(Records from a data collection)
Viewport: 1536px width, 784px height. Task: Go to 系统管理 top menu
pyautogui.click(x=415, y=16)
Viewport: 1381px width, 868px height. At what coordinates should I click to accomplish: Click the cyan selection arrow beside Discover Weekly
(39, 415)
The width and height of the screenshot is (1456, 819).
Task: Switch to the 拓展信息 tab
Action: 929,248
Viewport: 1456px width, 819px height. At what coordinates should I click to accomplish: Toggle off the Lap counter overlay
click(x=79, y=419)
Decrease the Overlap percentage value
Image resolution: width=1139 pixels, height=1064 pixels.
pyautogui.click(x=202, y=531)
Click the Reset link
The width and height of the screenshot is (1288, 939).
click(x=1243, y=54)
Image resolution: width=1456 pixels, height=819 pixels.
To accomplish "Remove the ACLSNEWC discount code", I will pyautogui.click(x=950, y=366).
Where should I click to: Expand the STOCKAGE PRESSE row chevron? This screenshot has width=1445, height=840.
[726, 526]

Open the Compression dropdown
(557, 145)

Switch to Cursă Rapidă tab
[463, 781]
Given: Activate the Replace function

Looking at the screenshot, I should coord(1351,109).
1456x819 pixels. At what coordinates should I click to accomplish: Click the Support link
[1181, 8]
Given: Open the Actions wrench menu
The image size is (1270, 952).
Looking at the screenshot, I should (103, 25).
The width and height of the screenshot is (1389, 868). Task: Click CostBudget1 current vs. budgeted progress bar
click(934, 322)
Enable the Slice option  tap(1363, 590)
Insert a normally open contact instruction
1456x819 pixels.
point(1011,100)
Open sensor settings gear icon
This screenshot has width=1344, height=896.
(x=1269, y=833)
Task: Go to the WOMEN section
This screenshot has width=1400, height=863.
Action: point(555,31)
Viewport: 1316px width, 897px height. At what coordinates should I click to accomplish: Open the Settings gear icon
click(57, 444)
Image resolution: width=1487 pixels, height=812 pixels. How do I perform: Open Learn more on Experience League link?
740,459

**Required work:** Starting from the line holding "Enable the Slice", restate the remaining lines of the data word for word, including the last.

**Answer section:**
Enable the Slice option  tap(1363, 590)
Insert a normally open contact instruction
1456x819 pixels.
point(1011,100)
Open sensor settings gear icon
This screenshot has width=1344, height=896.
(x=1269, y=833)
Task: Go to the WOMEN section
This screenshot has width=1400, height=863.
Action: point(555,31)
Viewport: 1316px width, 897px height. At what coordinates should I click to accomplish: Open the Settings gear icon
click(57, 444)
Image resolution: width=1487 pixels, height=812 pixels. How do I perform: Open Learn more on Experience League link?
740,459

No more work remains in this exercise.